**** Given records ****

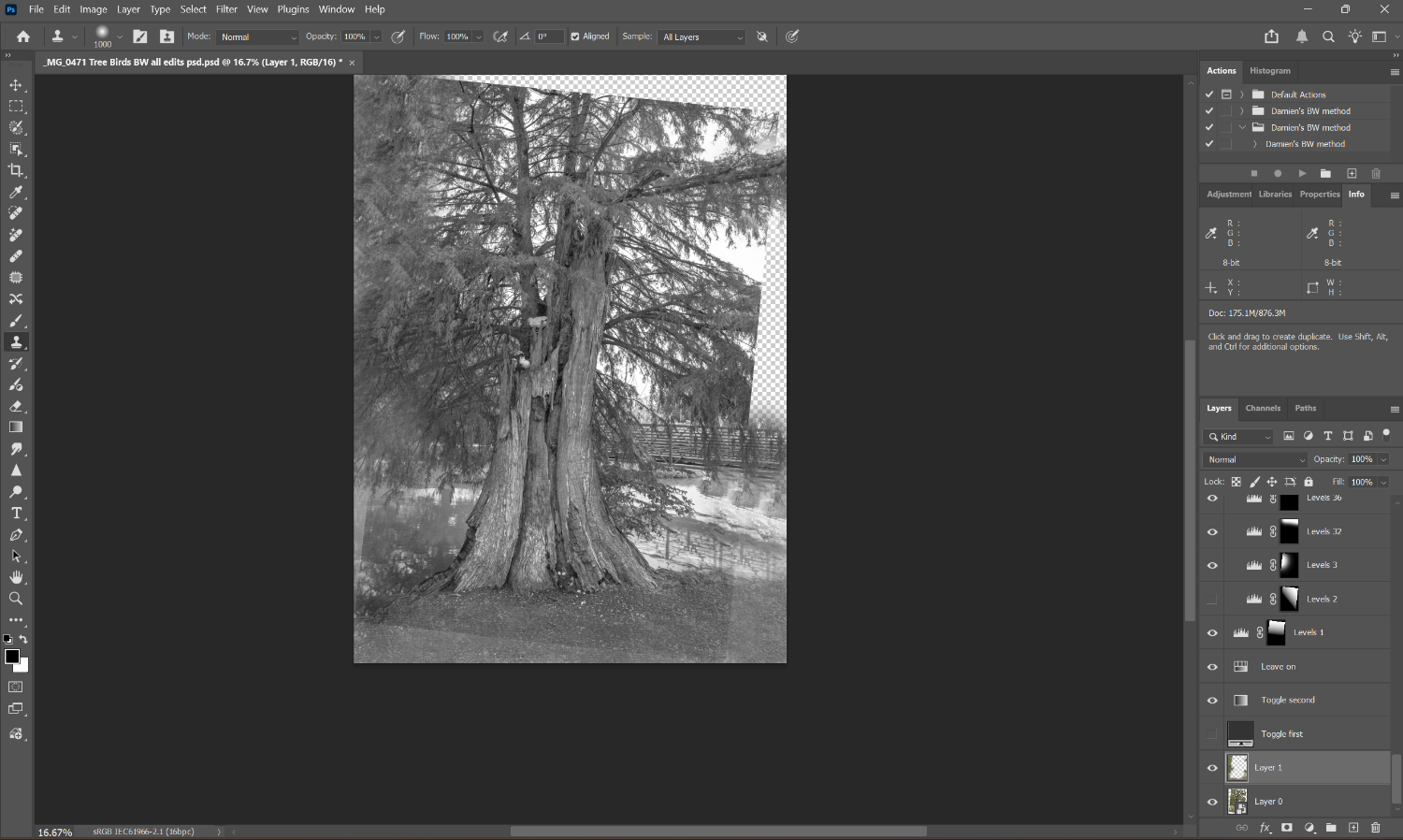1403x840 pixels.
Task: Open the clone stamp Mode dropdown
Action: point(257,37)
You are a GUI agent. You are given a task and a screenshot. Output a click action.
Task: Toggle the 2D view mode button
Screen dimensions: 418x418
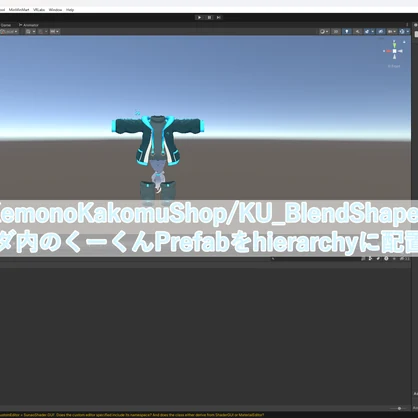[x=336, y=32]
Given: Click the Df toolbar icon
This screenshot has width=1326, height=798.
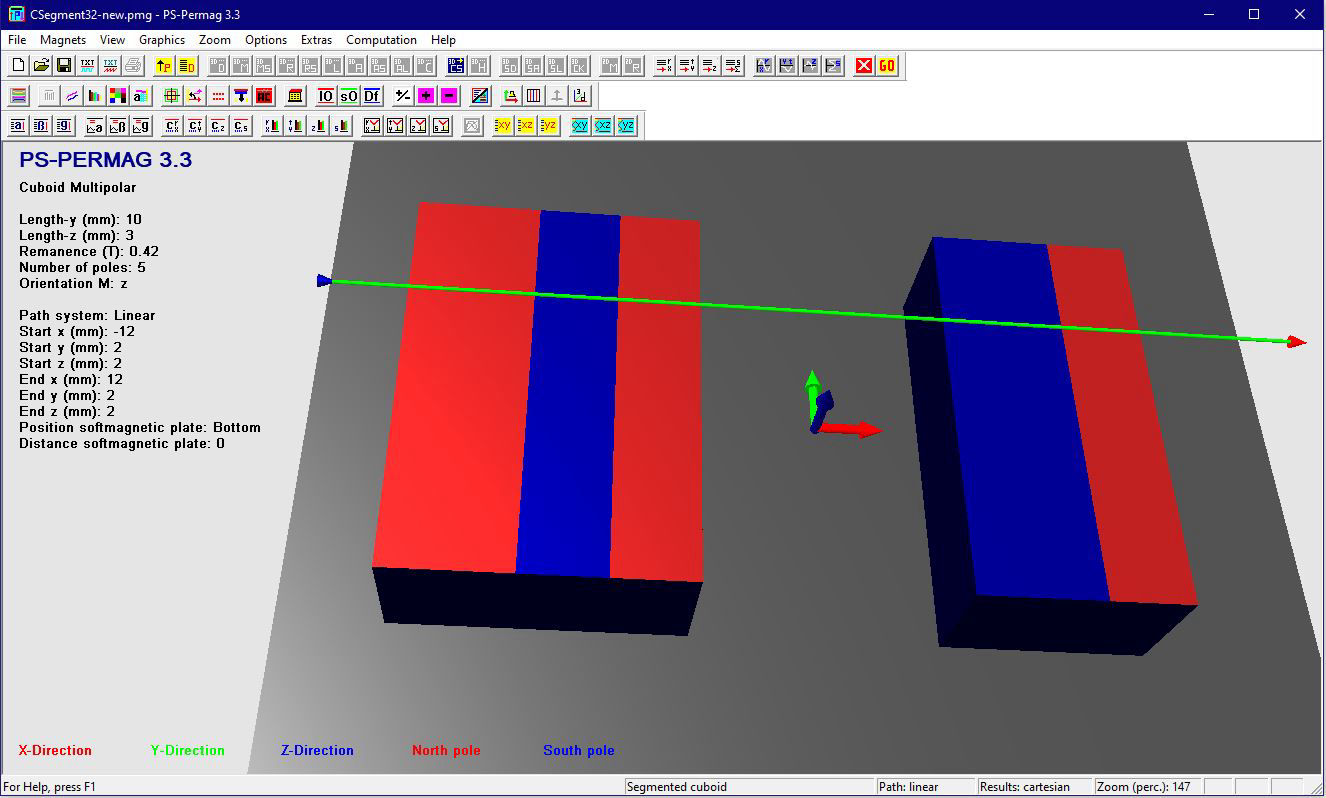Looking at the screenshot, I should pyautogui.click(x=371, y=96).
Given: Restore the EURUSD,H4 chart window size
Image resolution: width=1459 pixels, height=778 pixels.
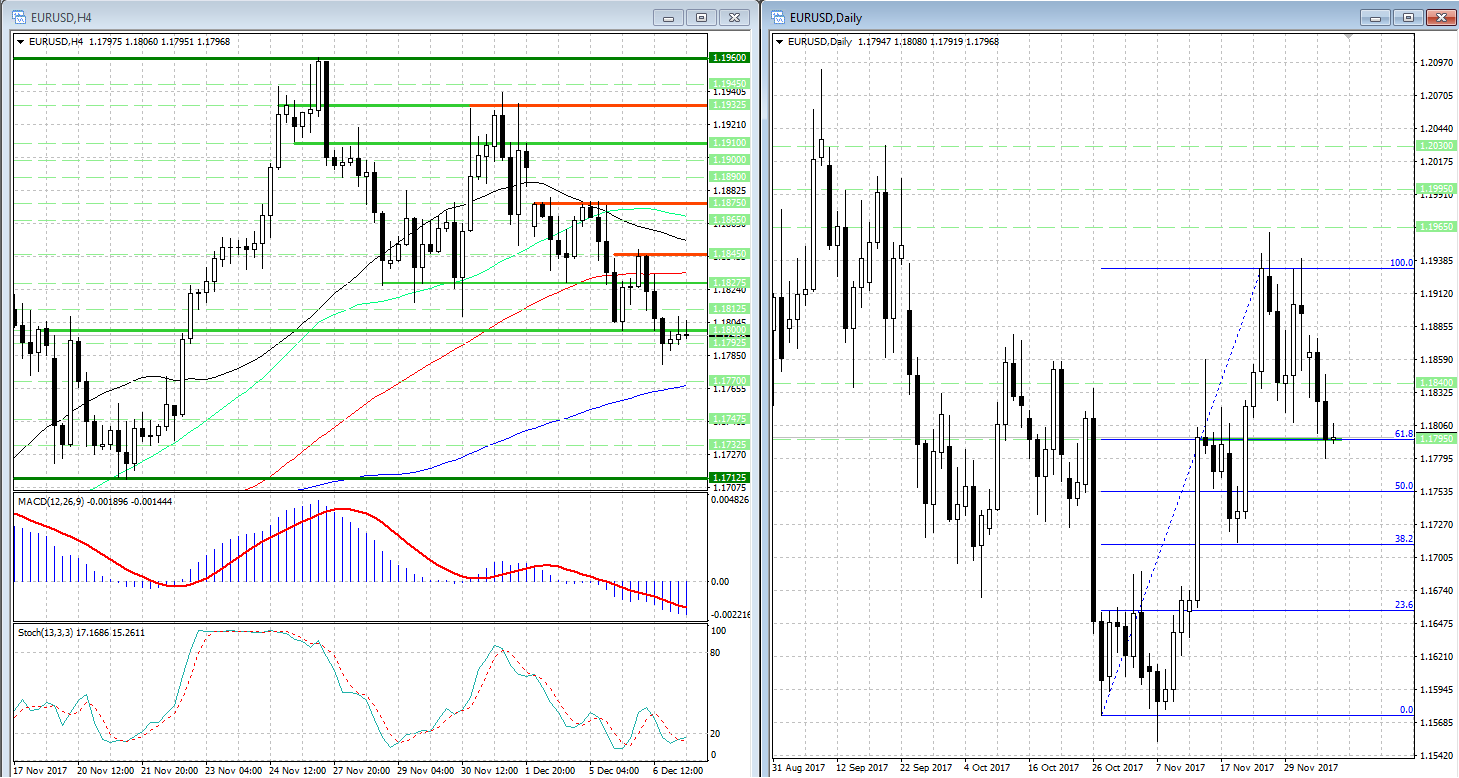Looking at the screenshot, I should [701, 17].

****
**** Given records ****

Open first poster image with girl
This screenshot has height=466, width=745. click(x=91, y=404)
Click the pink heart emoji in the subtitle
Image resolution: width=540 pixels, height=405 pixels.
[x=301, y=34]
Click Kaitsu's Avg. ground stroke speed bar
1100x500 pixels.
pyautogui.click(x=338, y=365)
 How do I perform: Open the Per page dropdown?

****

- Brief
Take exactly the lines from the one containing "Open first poster image with girl" through the one containing "How do I perform: Open" in the data above, and output them with nothing added.

- Task solution
Open first poster image with girl
This screenshot has height=466, width=745. click(x=91, y=404)
Click the pink heart emoji in the subtitle
Image resolution: width=540 pixels, height=405 pixels.
[x=301, y=34]
Click Kaitsu's Avg. ground stroke speed bar
1100x500 pixels.
pyautogui.click(x=338, y=365)
 How do I perform: Open the Per page dropdown?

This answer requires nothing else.